De fait, Tintin a été maintes fois coquinement parodié ou respectueusement pastiché. Il existe des versions pornographiques de Tintin où les personnages forniquent, versions vite retirées des étalages, mais toujours disponibles ici et là sur l'internet. Au Québec, longtemps avant la nouvelle version québécoise traduite par Yves Laberge, approuvée et publiée par l'éditeur Casterman, quelques artistes issus de ce qu'on appelle l'underground s'étaient approprié le personnage de Tintin, à leurs risques et périls.

Luc Giard est de ceux-là, et il en a malheureusement subi les conséquences.

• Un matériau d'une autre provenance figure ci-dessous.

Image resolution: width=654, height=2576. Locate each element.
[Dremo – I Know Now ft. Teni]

Ses albums mettant en vedette un Tintin poutine en noir et blanc, aux traits rudimentaires, mais hautement expressifs, publiés aux Éditions du Phylactère dans les années 80, ont valu à Giard et à l'éditeur québécois des poursuites judiciaires dont ils ne pouvaient payer les frais. Ces bédés ont été retirées des librairies et sont devenues objets de collection.

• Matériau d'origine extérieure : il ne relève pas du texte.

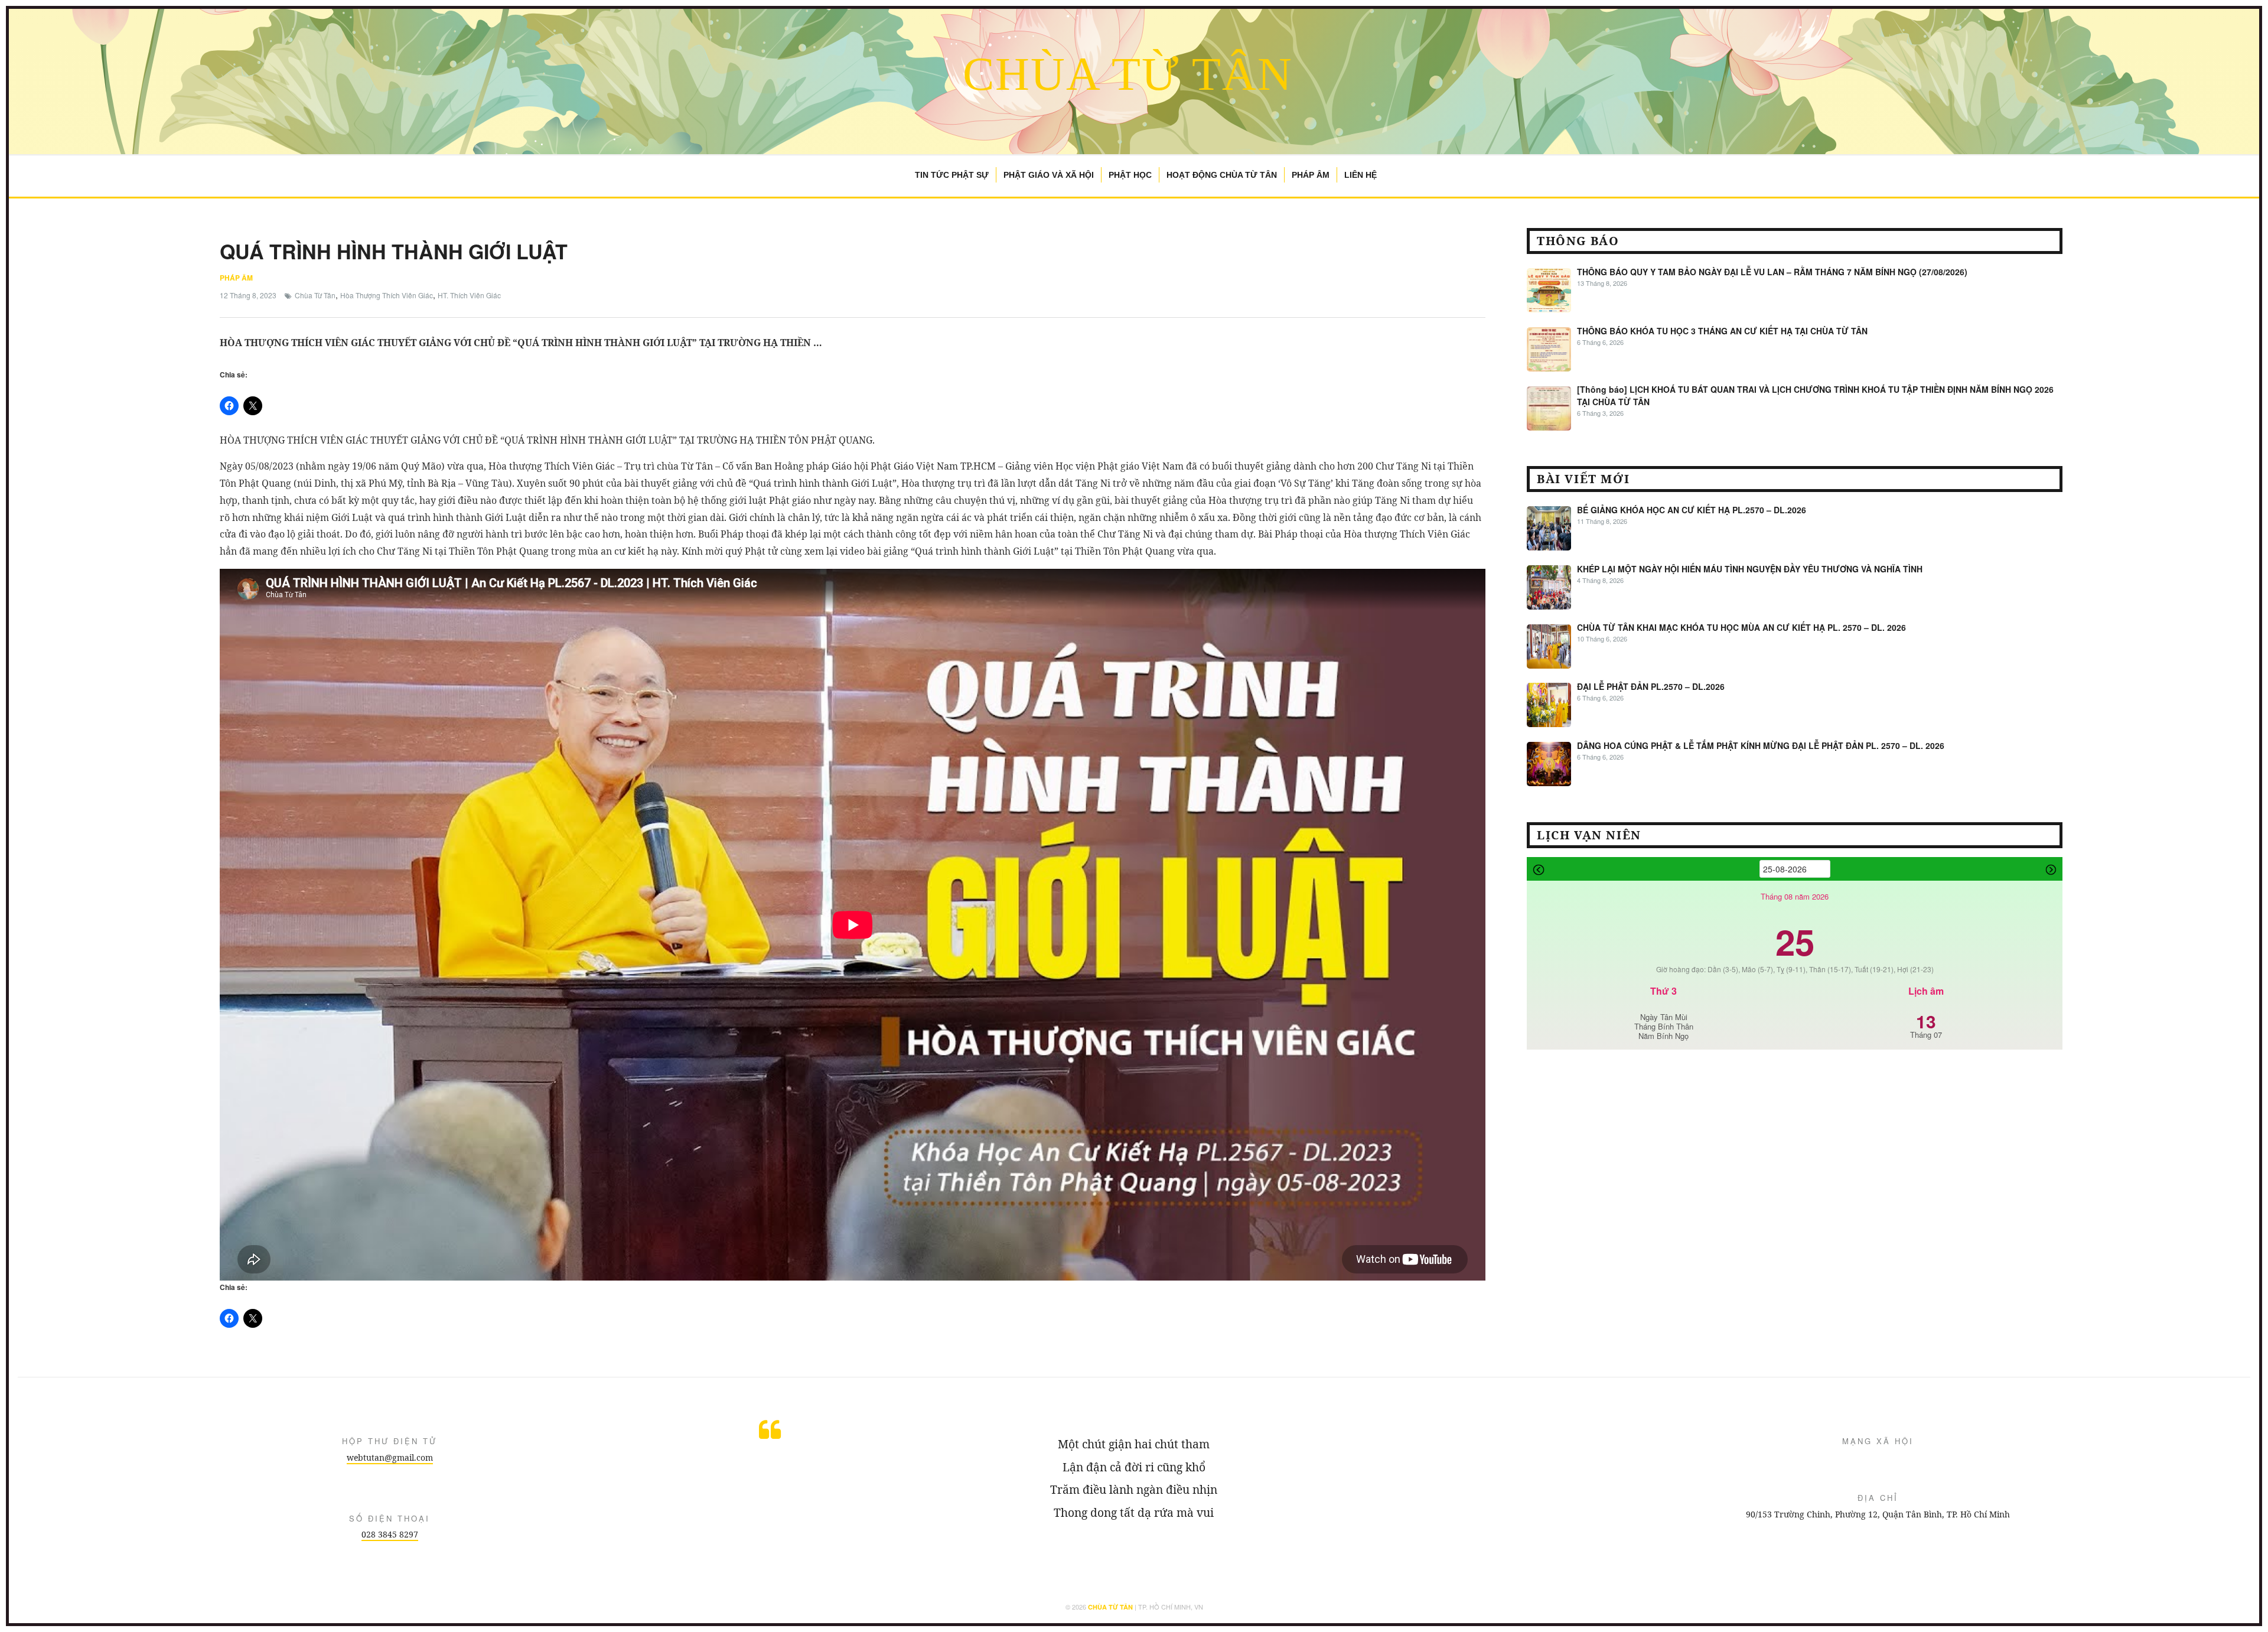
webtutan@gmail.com (390, 1457)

«Ça m'a vraiment déprimé, dit Luc Giard. J'aime Tintin, je ne voulais pas le tourner en ridicule, au contraire. Pour moi, Tintin c'est comme une soupe au poulet, c'est sécurisant. Une sorte de soupape. Et j'étais aussi fasciné par le dessin d'Hergé. Visuellement, c'est «ligne claire», c'est détaillé. Je ne pouvais pas dessiner comme ça. Je viens des beaux arts et j'ai été attiré par mon contraire.»

Ç'a donné ces deux albums litigieux aux titres invitants, et très québécois, retirés deux mois après leur sortie: Kesskiss passe Milou? et Tintin et son ti-gars.

Giard voulait s'approprier Tintin, le faire sien, le faire nôtre. Le reporter à la houppette devient un type ordinaire qui regarde la télé et prend la vie comme elle passe. On le voit, en ces pages chaleureuses et hilarantes, boire du café chez Dunkin Donuts, sortir son chien, retrouver son fils plus ou moins légitime, dépoussiérer sa collection de comics, aller dans l'espace comme s'il allait au dépanneur. Rien de vicieux, rien de méchant, rien d'incriminant. Un hommage. Mais on n'emprunte pas le nom de Tintin impunément. Casterman a les dents longues.

Autre fils de l'underground, le mythique Henriette Valium (alias Patrick Henley) avait pondu quelques planches mémorables inspirées de l'univers de Tintin.

Sans doute avisé des risques de poursuites, Valium, qui respectait avec soin le dessin d'Hergé, a changé le nom des héros: Tintin devient Nitnit, Milou devient Moulin. Et les personnages sacrent dans la joie. «Té-tu vu l'air sacramant!» lance Nitnit au capitaine saoul et tétant sa bouteille dans un parc.

On aura droit également à une version hallucinée de L'étoile mystérieuse, rebaptisée La fin de la dope, et à quelques courtes bandes où le professeur Tournesol mange une volée pour rien. Giard regrette un peu cette époque où les artistes étaient moins surveillés et pouvaient, sans crainte de représailles, délirer librement: «L'underground est devenu un peu «clean cut»; avant, on pouvait plus être «trash» et publier n'importe quoi.»